6.Bölüm - SARMAŞ DOLAŞ

784 109 24
                                    


Kamelyadaki masamızda oturmuş sabah kahvaltımızı yaparken Furkan, "Dayı birisi dün gece serenat mı yapıyordu, yoksa bana mı öyle geldi." dedi muzip bir şekilde.

"Aa Furkan çok ayıp. Sütünü iç bakıyım sen. O yumurta da bitecek ona göre." Furkan'a çıkışarak, serenat konusunu daha açılmadan kapatmayı başarmıştı ablam.

Ben çayımı yudumlarken Nil geldi yanımıza. "Herkese günaydın, afiyet olsun."

"Günaydın canım, gel beraber olsun." diyerek Nil'i sofraya davet etti ablam.

"Yok ben diyetteyim. Az önce bir şeyler atıştırdım zaten."

"Diyet mi? Sanki ihtiyacın var." dedi ablam Nil'i baştan aşağı süzerek.

"Ayy sağol canım. Formumu korumam lazım. Bu arada ben yüzmeye gidiyorum, malum sabah sporu."

Ablam bana döndü. "Hadi sen de yüzmeye git. Kızı yalnız bırakma."

"Tamam Nil sen git ben çayımı bitirip geliyorum." Nil yüzmeye gitti ben de birkaç dakika sonra hazırlanıp çıktım evden.

Etrafa bakmadan önüme çıkan boş bir yere havluyu serdim ve üzerine oturdum. Güneş gözlüğümü çıkarıp biraz etrafa bakındım. Birkaç metre ötede duran şemsiyenin altındaki şezlongda Nil'in uzanmış olduğunu fark ettim. Onu izlediğimi düşünmesin diye hemen başımı başka yöne çevirdim ve denizi seyretmeye başladım.

Nil beni farkedince, "Aaa geldin demek."

Döndüm ve gülümsedim.

"Buraya gelsene." dedi yanındaki boş şezlongu göstererek.

"Gerek yok böyle iyiyim. Hem seni rahatsız etmeyeyim."

"Ne rahatsızlığı, ben mutlu olurum sen yanımda olunca. Hem hava çok sıcak yanacaksın."

"Biraz güneşlensem fena olmaz."

"Güneşlenmeye ihtiyacın mı var zaten esmersin. Bari güneş kremi sür, gece yatarken çok canın acır."

Kız haklı. Fakat ben krem getirmeyi unutmuştum. Nil Bunu hemen anladı. "Eğer kremin yoksa benimkini kullanabilirsin."

Kalkıp yanına gittim ve uzattığı kremi aldım. Teşekkür ederek tekrar yerime döndüm. Önce yüzüme ve kollarıma sonra göğsüme sürdüm. Sırtıma da sürmek istedim ama yapamadım.

Nil hemen kalkıp bana doğru yürümeye başladı. Ayağa kalkınca fark ettim; kahverengi, yandan ipli bikini giymişti. Göbeğinde piercing vardı, aslında hiç ihtiyacı yoktu onu takmaya çünkü kusursuz vücut hatlarıyla oldukça dikkat çekiciydi. Yürüyüşü de dikkat çekiciydi. Sanki plajda değil de podyumda yürüyor gibiydi.

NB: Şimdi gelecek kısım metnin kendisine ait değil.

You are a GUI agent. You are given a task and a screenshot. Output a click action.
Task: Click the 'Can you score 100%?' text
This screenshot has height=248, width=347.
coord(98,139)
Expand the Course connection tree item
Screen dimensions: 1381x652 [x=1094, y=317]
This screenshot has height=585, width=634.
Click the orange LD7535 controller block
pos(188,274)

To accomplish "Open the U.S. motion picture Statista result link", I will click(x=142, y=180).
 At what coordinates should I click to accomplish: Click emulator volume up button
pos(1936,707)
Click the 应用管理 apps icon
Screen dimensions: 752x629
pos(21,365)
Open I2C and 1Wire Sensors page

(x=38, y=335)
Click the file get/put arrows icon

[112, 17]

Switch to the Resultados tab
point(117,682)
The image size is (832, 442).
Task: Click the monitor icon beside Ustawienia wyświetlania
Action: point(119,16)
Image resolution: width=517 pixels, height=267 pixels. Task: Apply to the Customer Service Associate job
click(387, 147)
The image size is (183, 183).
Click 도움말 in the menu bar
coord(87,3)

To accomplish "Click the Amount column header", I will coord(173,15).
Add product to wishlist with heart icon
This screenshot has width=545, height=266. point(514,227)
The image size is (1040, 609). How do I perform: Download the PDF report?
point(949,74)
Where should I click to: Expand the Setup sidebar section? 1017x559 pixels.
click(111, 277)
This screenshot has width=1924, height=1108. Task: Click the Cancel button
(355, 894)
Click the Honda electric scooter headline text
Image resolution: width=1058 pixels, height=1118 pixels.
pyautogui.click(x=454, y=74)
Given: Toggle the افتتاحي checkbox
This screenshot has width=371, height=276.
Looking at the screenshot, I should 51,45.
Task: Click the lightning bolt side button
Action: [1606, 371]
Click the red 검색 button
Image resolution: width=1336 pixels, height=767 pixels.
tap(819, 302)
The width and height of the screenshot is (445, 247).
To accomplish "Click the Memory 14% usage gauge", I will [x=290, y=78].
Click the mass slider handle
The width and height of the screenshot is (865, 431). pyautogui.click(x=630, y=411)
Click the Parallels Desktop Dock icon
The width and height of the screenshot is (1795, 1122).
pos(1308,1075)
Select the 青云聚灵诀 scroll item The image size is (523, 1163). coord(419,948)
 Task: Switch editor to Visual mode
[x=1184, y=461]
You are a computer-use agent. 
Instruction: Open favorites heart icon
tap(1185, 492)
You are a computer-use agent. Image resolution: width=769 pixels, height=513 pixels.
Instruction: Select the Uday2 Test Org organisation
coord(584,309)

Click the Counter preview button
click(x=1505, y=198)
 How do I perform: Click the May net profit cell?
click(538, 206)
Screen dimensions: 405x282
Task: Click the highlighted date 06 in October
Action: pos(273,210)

Yanıma geldi ve elimdeki kemi aldı. "Sana yardım edeyim." diyerek sağ avucuna sıktığı kremi omuzlarıma sürmeye başladı. İlk anda biraz tuhaf geldi ama omuzlarımı ovmaya devam edince alışmaya başladım. Omuzlarımdan sonra yavaşça sırtıma doğru indi. Elleri yumuşacıktı ve masaj yapar gibiydi.

"Auv kasların çok sert. Spor mu yapıyorsun sen?"

"Evet fitnesla ilgileniyorum. Sağlıklı yaşam için." Gerçi bunu belli etmek pek hoşuma gitmiyor. Hele ki bir başkasının benim yanımda vücudumdan bahsetmesinden çok rahatsız oluyordum.

"Belli canıım. Karnına baklavacı dükkanı açmışsın. Ne zamandan beri spor yapıyorsun?"

"Kendimi bildim bileli spor yapıyorum. Adımın ilk harfi kadar atletik bir yapıya sahibim. Spor, hayatımın vazgeçilmezidir. Gerçi hayatımın vazgeçilmezlerinden de vazgeçtiğim olmuştu bir zamanlar. Hatta hayatımdan bile vazgeçmişliğim vardır." dedim ve denize doğru bir bakış attım. "En sevdiğim spor türü yüzmedir."